## PROBLEM DETAILS
Go through the records, and copy each line in which the string "size" is present.

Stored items
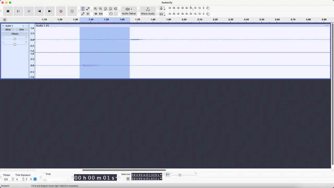Activate the Multi-tool asterisk icon
This screenshot has width=334, height=188.
click(x=88, y=14)
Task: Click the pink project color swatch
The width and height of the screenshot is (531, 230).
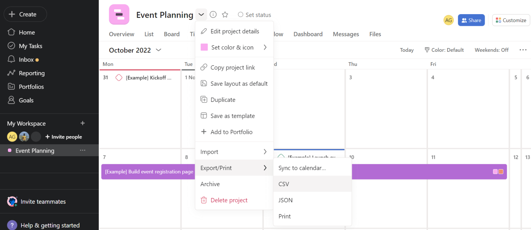Action: pos(204,47)
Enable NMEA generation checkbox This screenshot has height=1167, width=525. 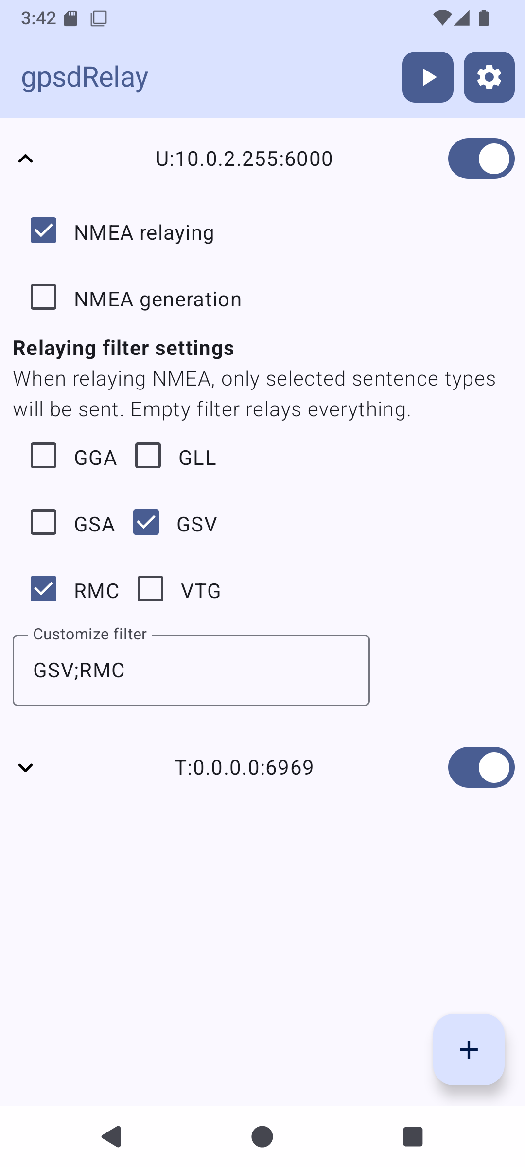pos(44,297)
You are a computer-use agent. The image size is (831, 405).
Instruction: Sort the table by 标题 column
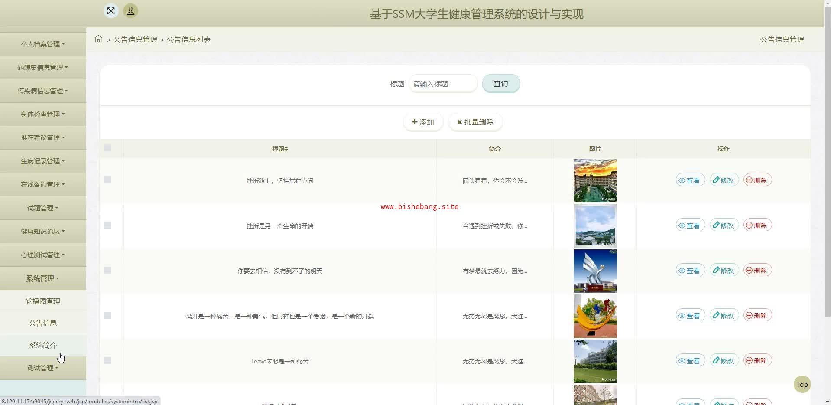280,149
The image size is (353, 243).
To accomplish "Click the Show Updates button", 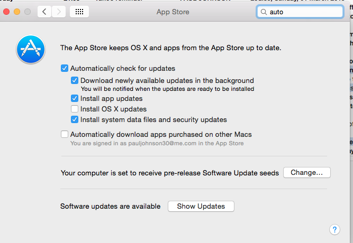I will (x=201, y=206).
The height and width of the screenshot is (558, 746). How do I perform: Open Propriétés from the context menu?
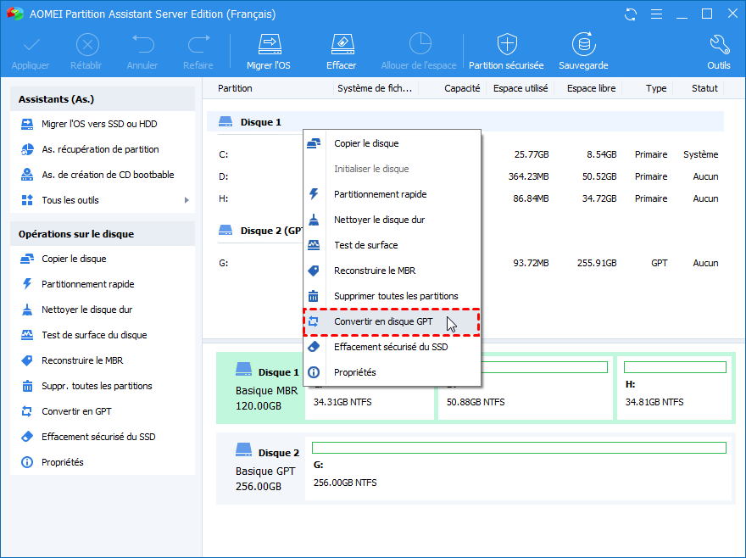coord(354,372)
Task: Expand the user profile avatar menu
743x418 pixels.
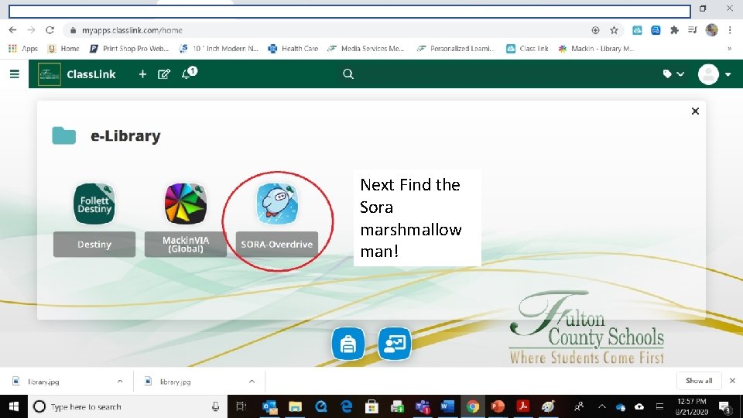Action: point(714,74)
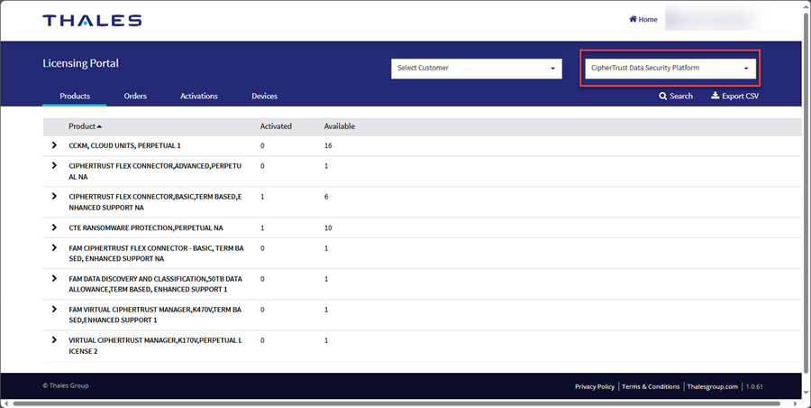
Task: Visit the Thalesgroup.com footer link
Action: click(712, 386)
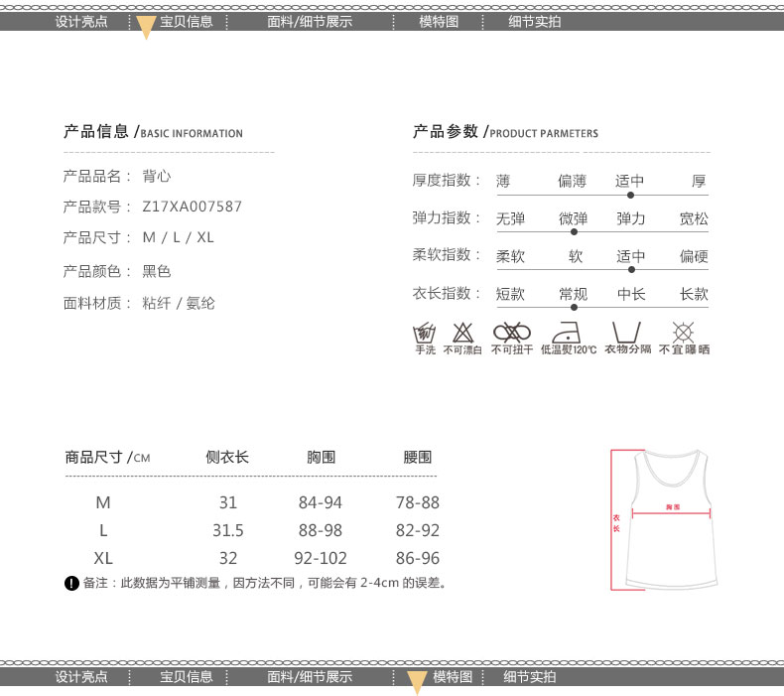Click the product model number Z17XA007587
The height and width of the screenshot is (696, 784).
click(x=193, y=207)
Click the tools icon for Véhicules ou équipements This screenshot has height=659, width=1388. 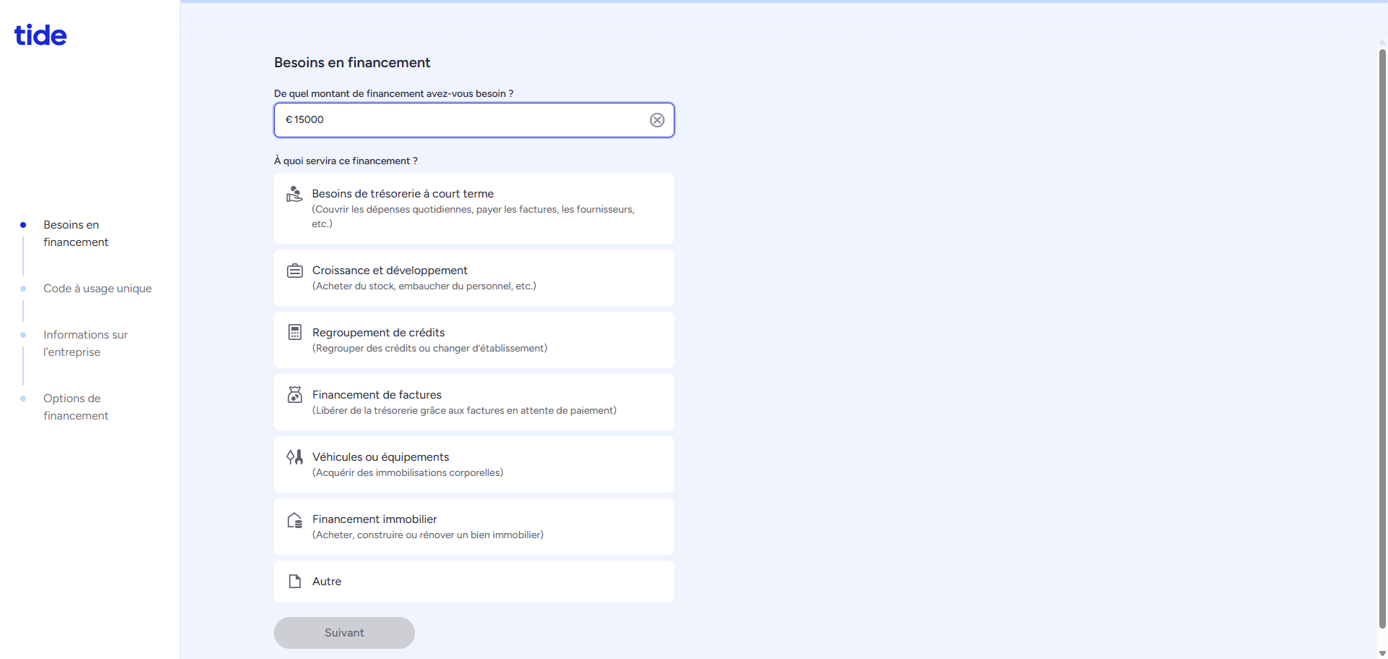click(x=295, y=457)
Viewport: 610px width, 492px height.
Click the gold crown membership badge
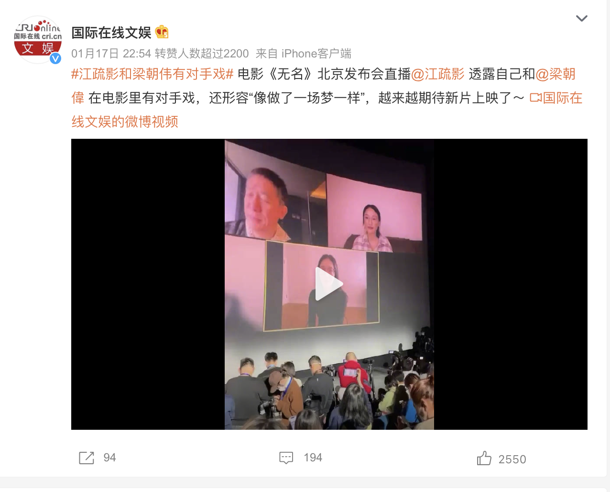coord(162,32)
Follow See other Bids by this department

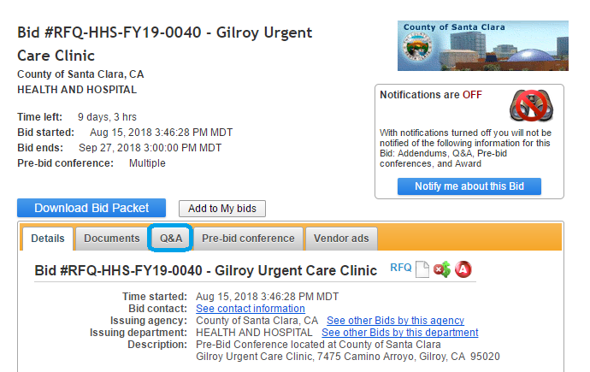399,333
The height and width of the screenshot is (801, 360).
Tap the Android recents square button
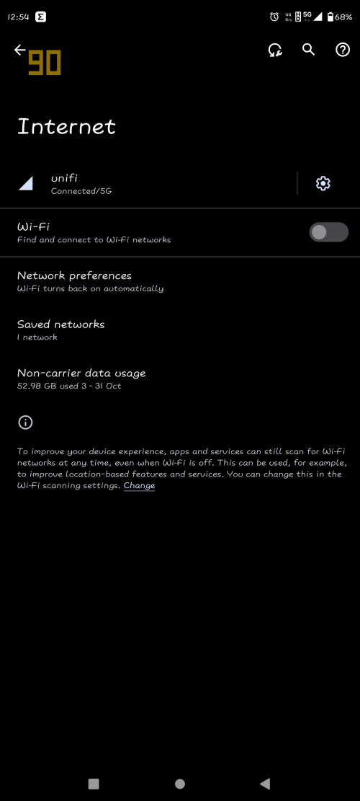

## COMPLETED TASK
You are a computer-use agent. The image size is (831, 405).
The image size is (353, 243).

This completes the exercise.